>>

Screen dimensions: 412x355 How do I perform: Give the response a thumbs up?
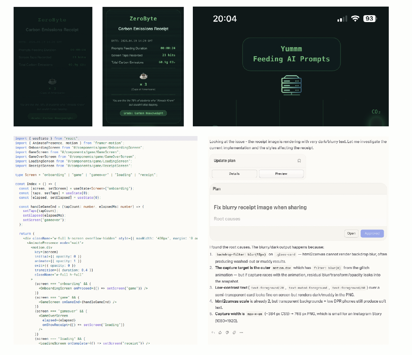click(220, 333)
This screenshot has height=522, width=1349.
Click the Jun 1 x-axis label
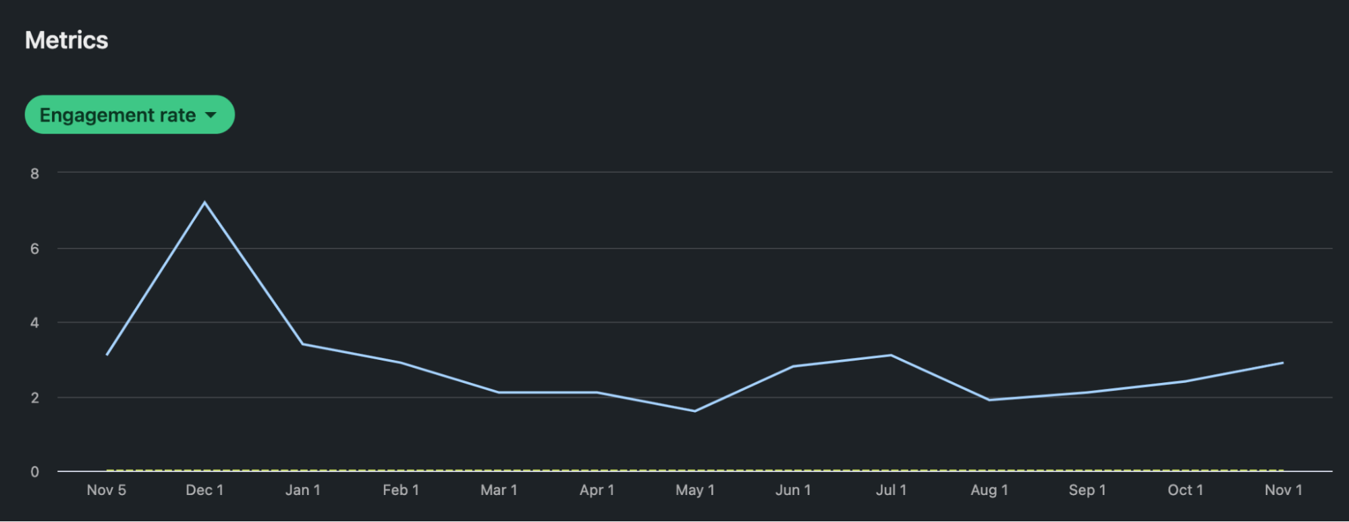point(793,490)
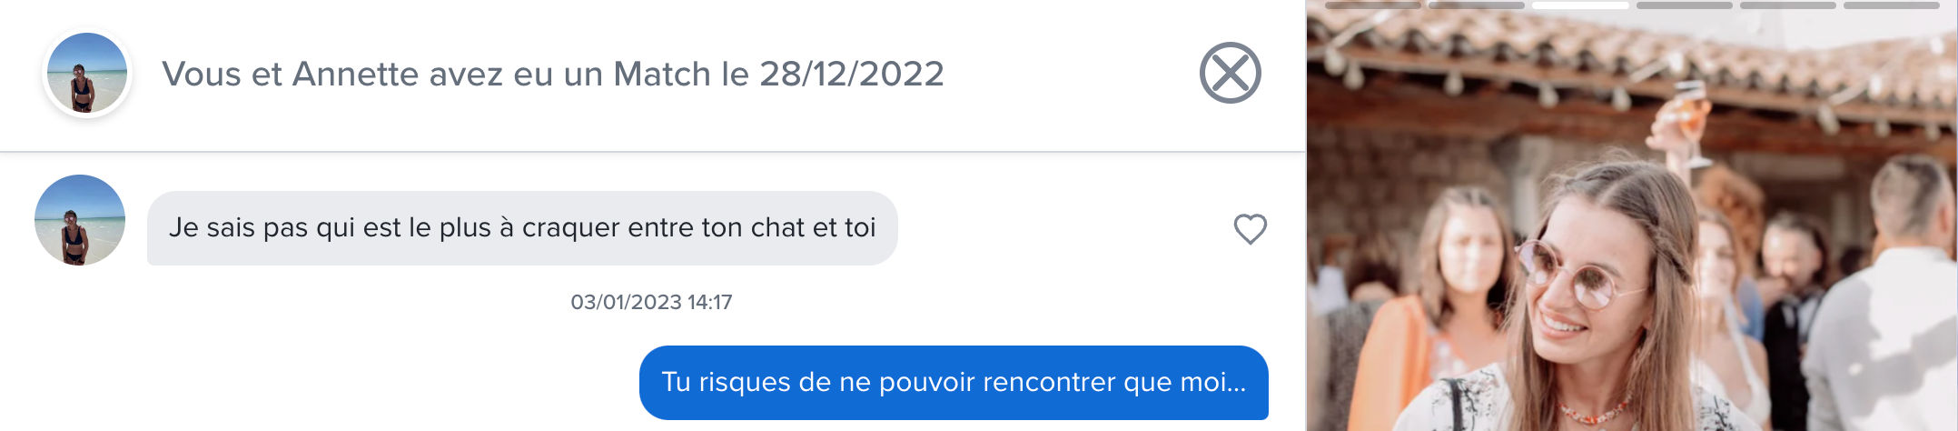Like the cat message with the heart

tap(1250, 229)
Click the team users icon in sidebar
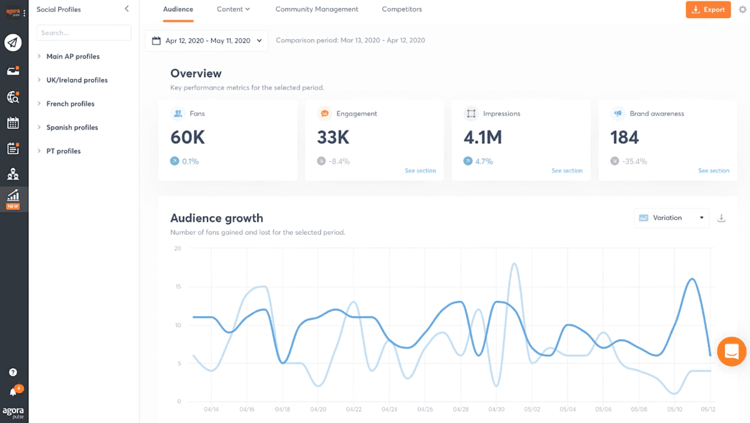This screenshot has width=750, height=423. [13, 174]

<<

What is asked:
Reproduce the listing above line for line, with no changes to the wording, and leave out the pictures.

Task output:
Screen dimensions: 412x355 How do I perform: Give the response a thumbs up?
click(220, 333)
This screenshot has height=522, width=1349.
Click the Jun 1 x-axis label
point(793,490)
Like the cat message with the heart

tap(1250, 229)
Click the team users icon in sidebar
This screenshot has width=750, height=423. [13, 174]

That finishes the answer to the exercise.